WORK TO DO
Quote every line of the entries below word for word, leaving the pictures out.

====================

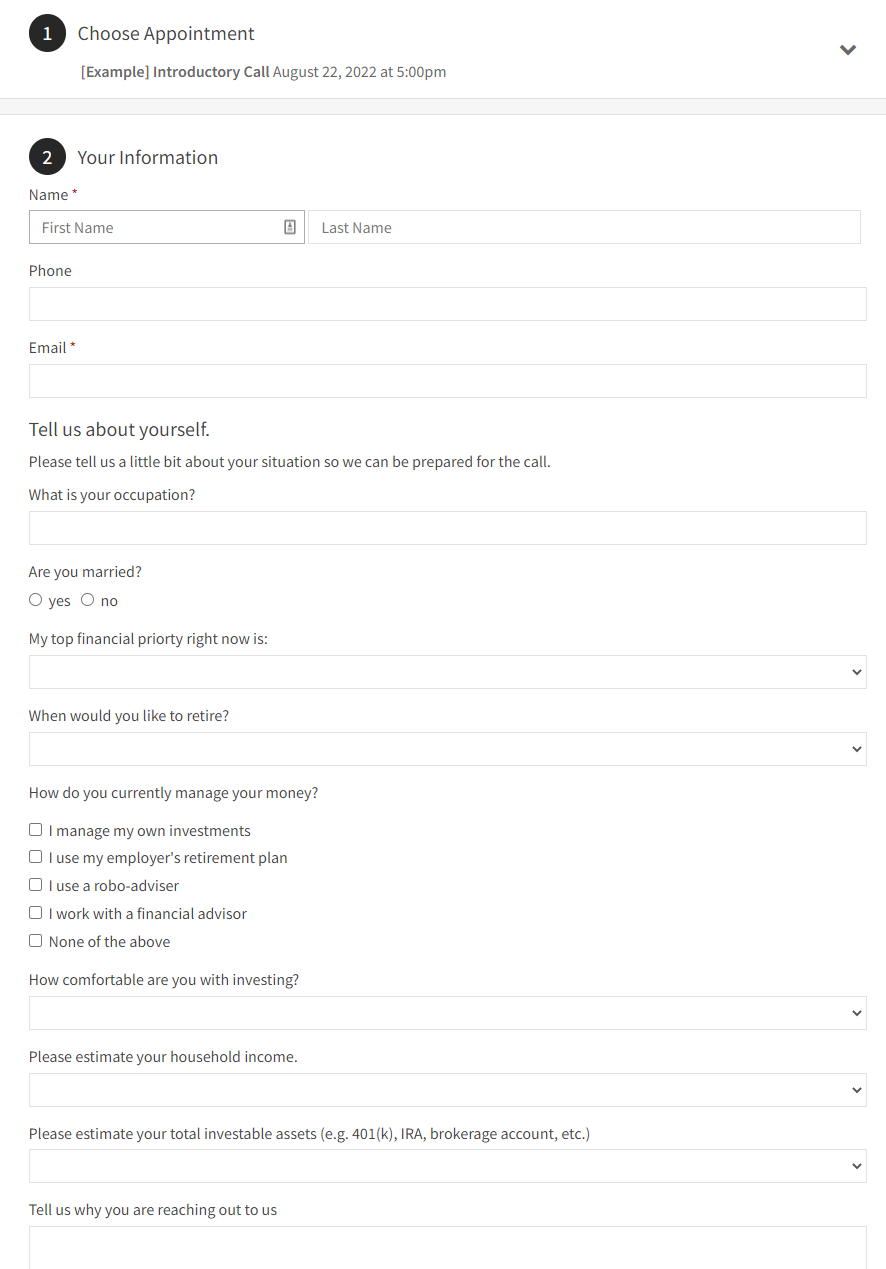This screenshot has height=1269, width=886.
Task: Check the 'None of the above' box
Action: pos(36,941)
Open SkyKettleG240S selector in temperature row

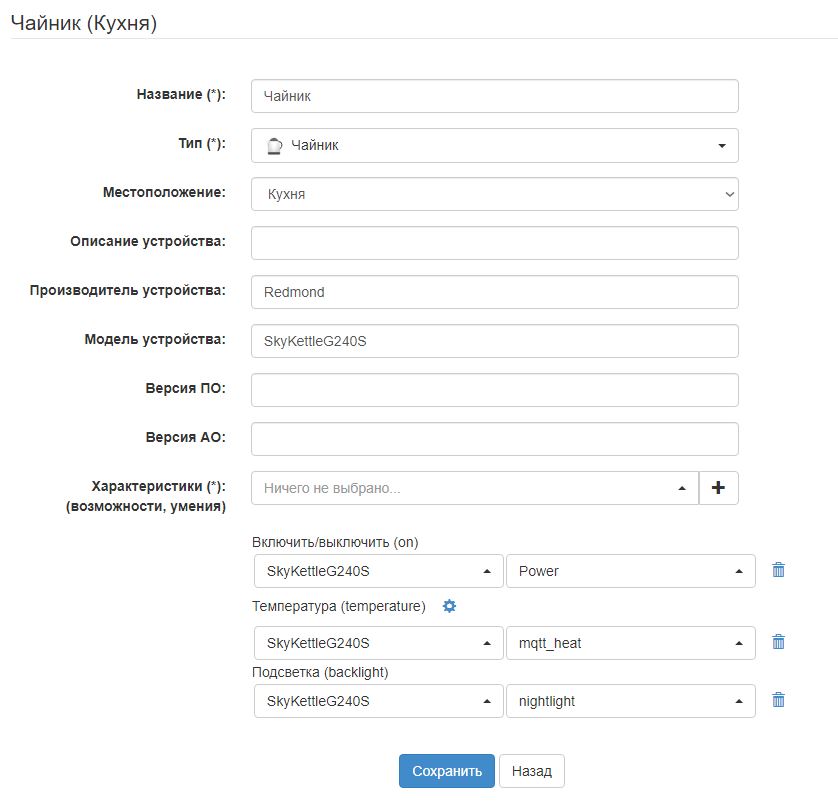click(378, 643)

====================

ANSWER TO THIS PROBLEM
This screenshot has height=1269, width=886.
Task: Check the 'None of the above' box
Action: pos(36,941)
Open SkyKettleG240S selector in temperature row

click(378, 643)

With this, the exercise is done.